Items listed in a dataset

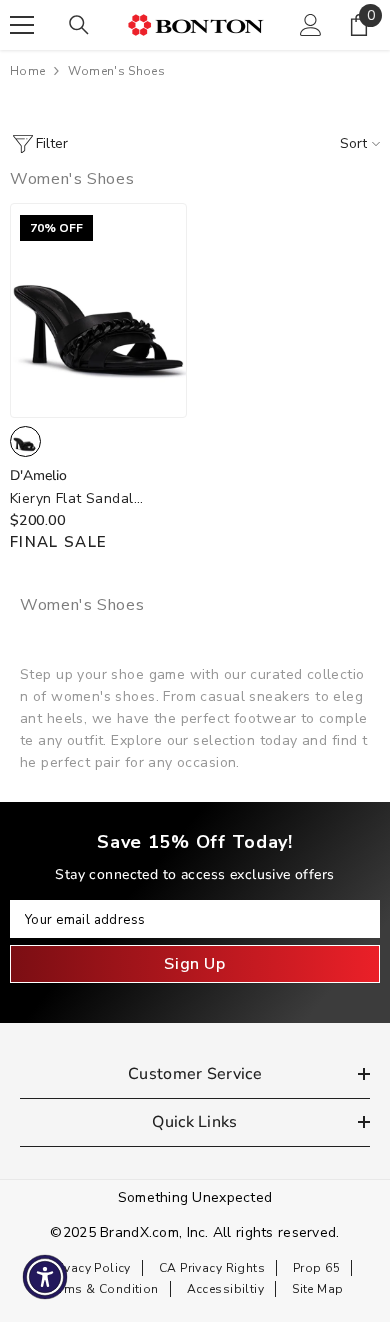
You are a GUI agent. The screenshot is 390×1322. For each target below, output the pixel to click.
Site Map (317, 1289)
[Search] (79, 25)
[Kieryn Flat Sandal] (98, 310)
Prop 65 (316, 1268)
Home (27, 71)
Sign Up (194, 964)
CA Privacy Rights (212, 1268)
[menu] (22, 25)
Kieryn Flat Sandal (72, 499)
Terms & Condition (103, 1289)
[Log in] (311, 25)
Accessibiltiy (225, 1289)
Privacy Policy (90, 1268)
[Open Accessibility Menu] (45, 1277)
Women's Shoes (116, 71)
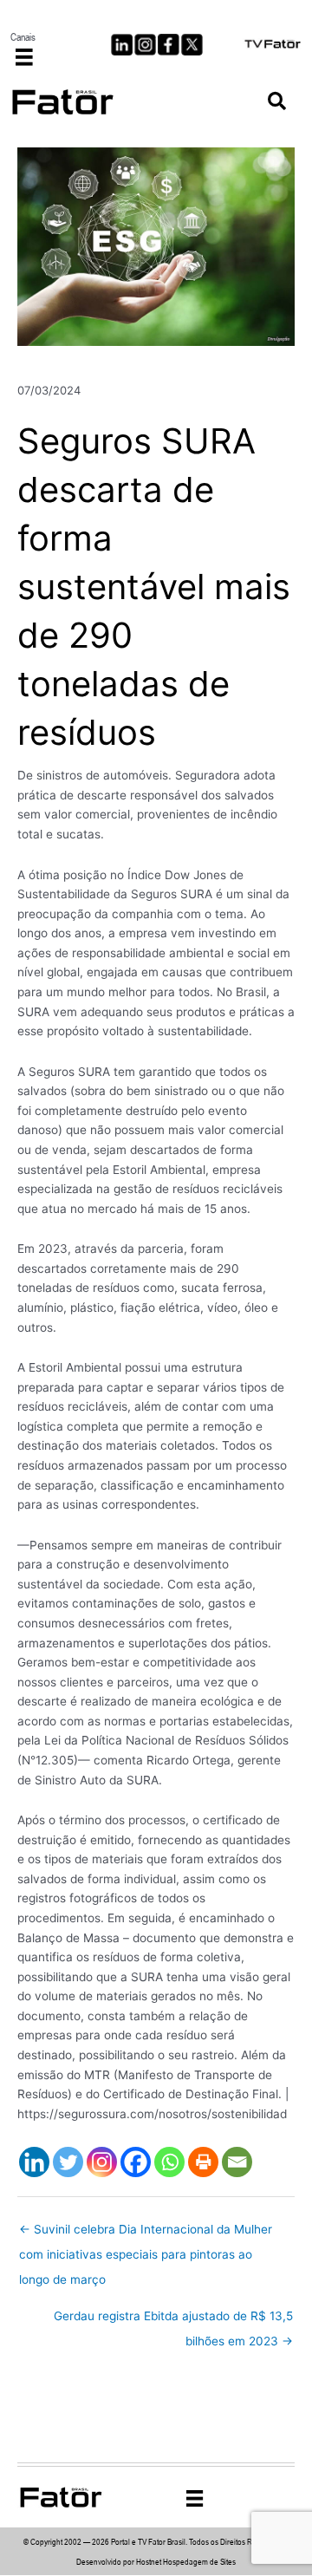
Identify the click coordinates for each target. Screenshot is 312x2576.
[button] (277, 102)
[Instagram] (102, 2162)
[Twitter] (68, 2162)
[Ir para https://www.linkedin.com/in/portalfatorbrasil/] (122, 44)
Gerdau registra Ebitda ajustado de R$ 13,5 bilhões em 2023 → (173, 2320)
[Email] (237, 2162)
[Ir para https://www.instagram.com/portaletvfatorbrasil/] (145, 44)
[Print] (203, 2162)
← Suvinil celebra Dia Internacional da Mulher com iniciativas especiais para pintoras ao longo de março (145, 2233)
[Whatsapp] (169, 2162)
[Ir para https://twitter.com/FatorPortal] (192, 44)
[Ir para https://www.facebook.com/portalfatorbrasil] (168, 44)
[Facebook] (135, 2162)
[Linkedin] (34, 2162)
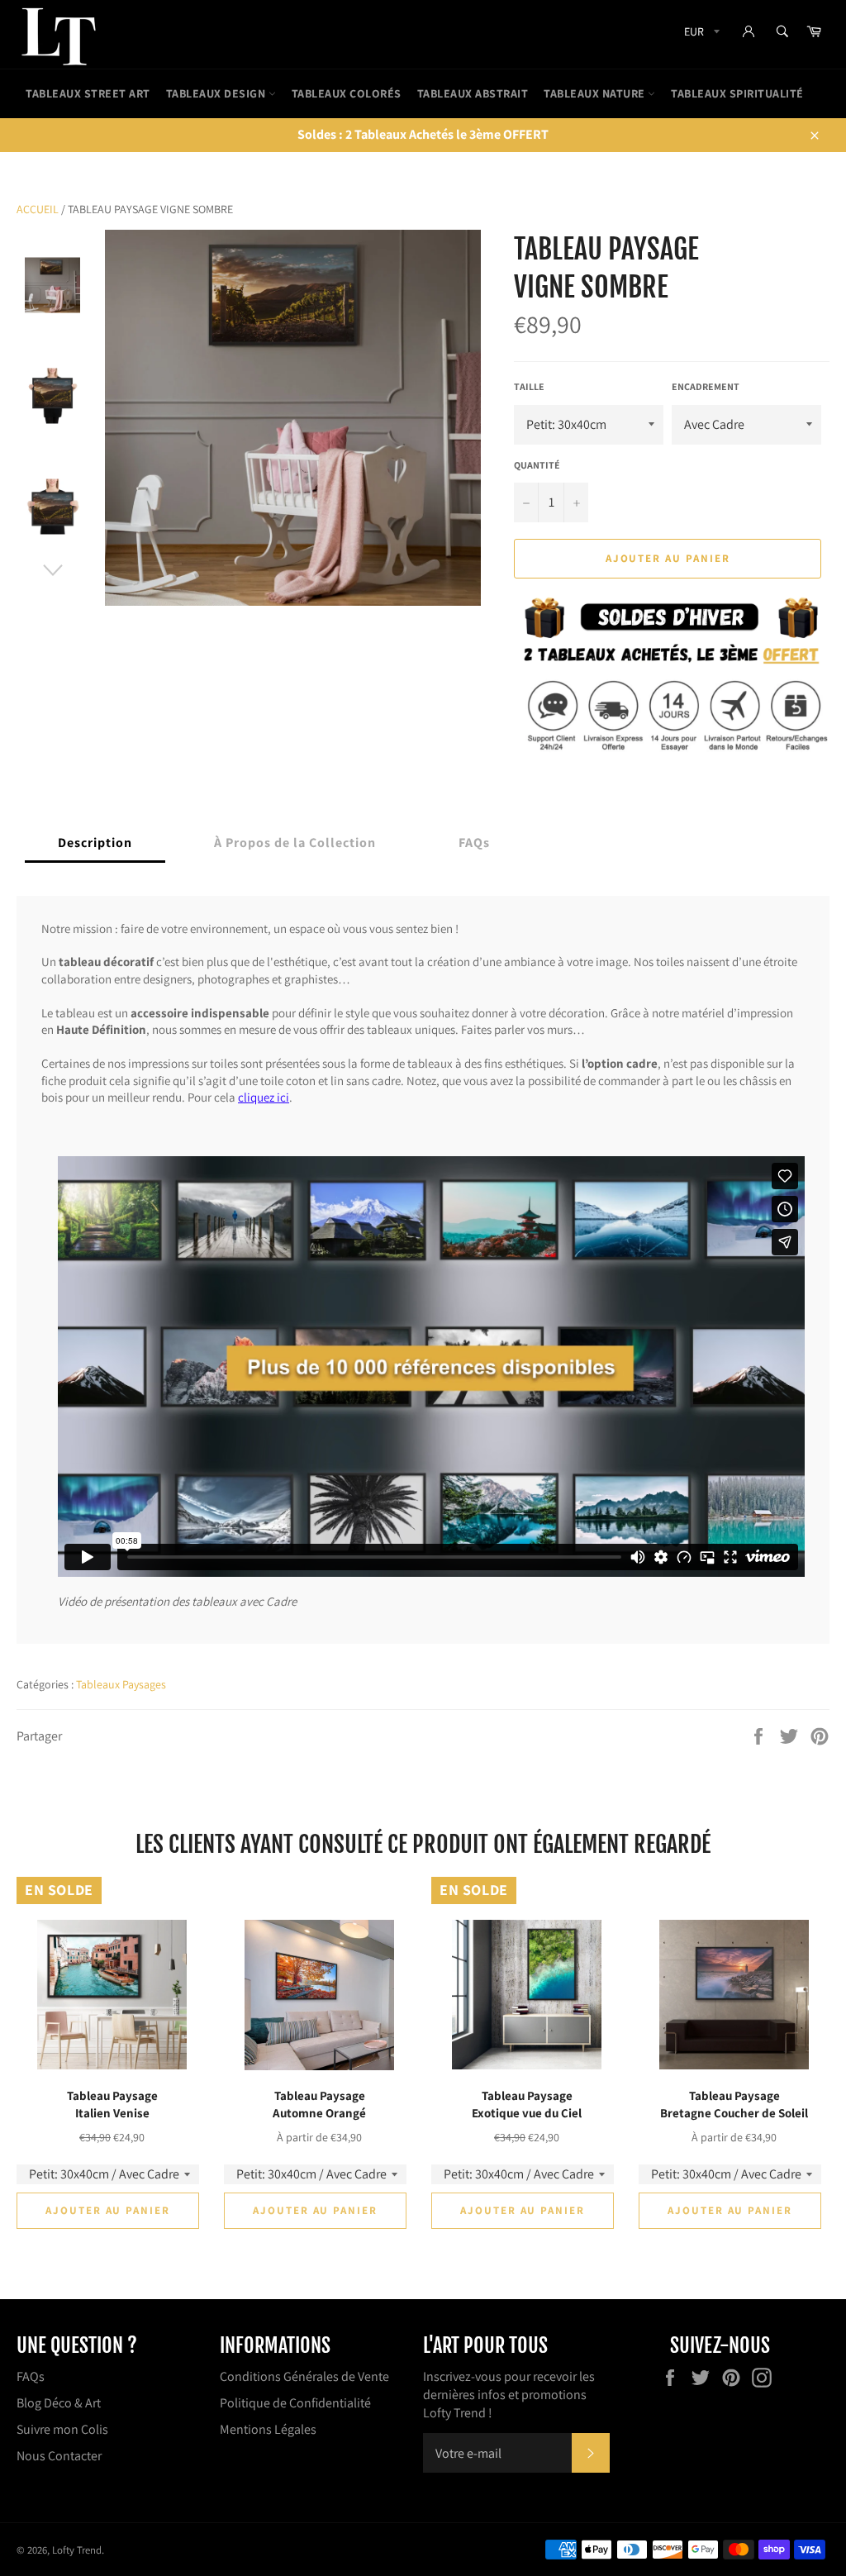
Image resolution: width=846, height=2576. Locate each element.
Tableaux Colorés (347, 93)
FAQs (31, 2376)
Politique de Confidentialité (295, 2403)
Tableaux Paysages (121, 1684)
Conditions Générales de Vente (304, 2376)
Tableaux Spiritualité (737, 93)
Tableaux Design (217, 93)
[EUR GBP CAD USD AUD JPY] (700, 34)
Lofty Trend (77, 2550)
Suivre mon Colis (62, 2429)
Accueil (38, 209)
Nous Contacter (59, 2455)
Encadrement (705, 386)
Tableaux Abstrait (473, 93)
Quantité (537, 465)
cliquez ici (263, 1097)
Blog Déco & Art (59, 2403)
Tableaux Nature (596, 93)
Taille (529, 386)
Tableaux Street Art (88, 93)
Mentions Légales (268, 2429)
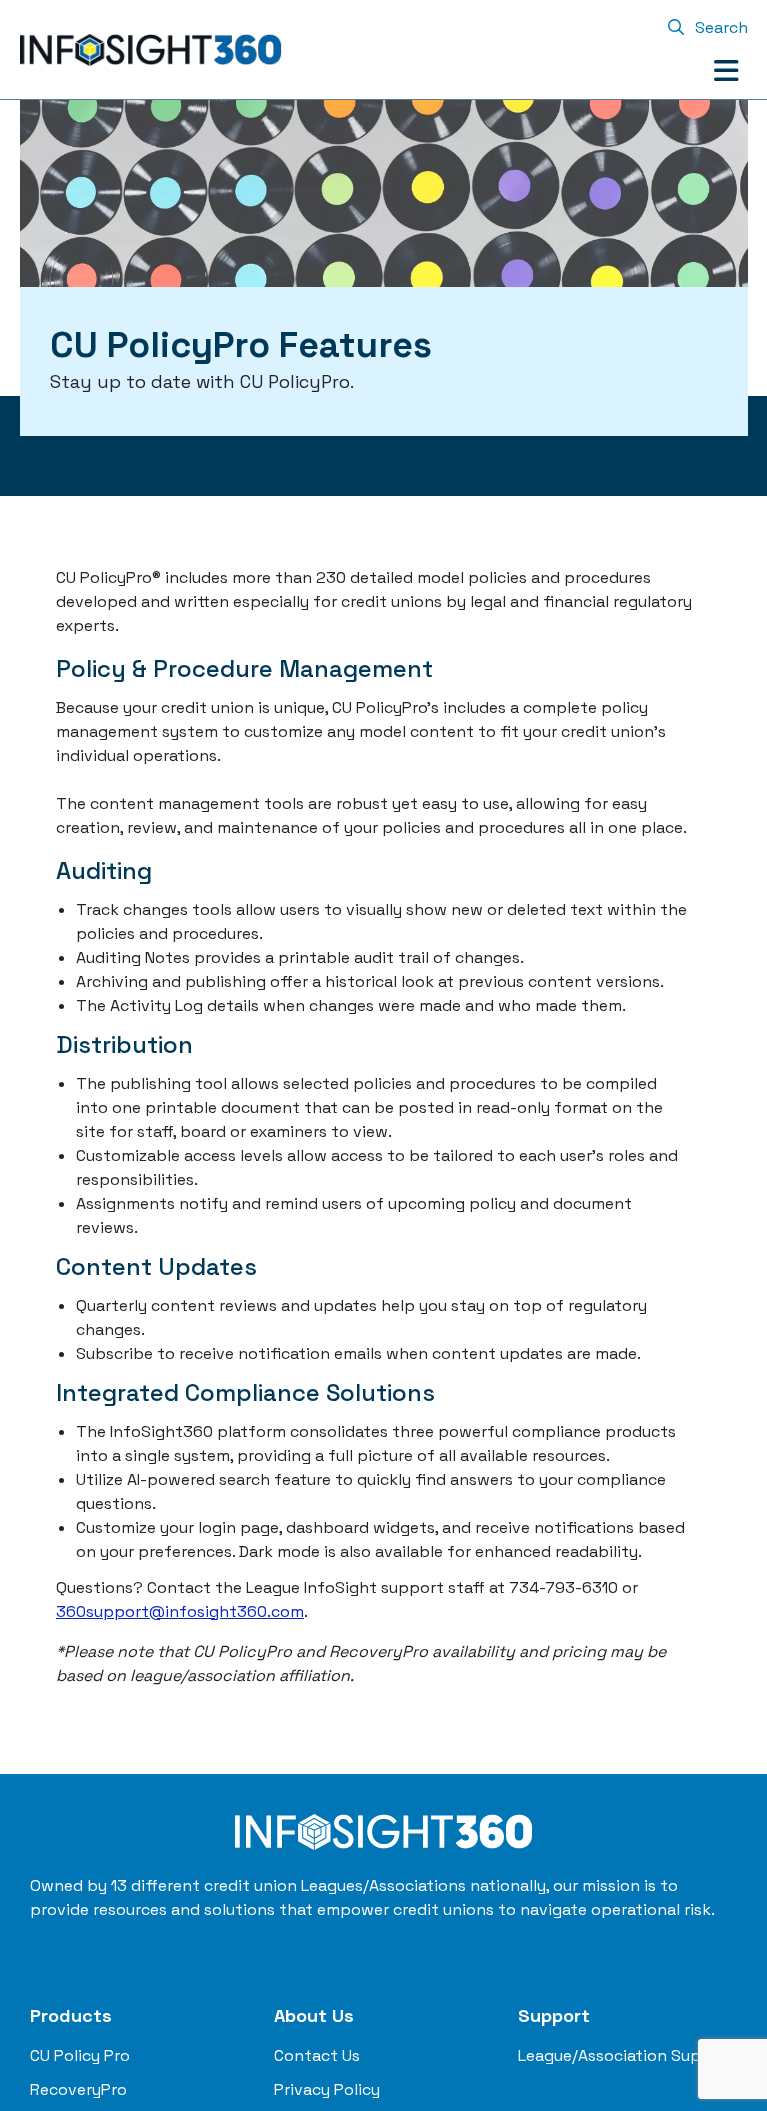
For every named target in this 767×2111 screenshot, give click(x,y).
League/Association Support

> Prompt
All lines in the entries above that hold the word "https" need to be copied.

> Written reply
[Ir para https://www.linkedin.com/in/portalfatorbrasil/] (122, 44)
[Ir para https://www.instagram.com/portaletvfatorbrasil/] (145, 44)
[Ir para https://twitter.com/FatorPortal] (192, 44)
[Ir para https://www.facebook.com/portalfatorbrasil] (168, 44)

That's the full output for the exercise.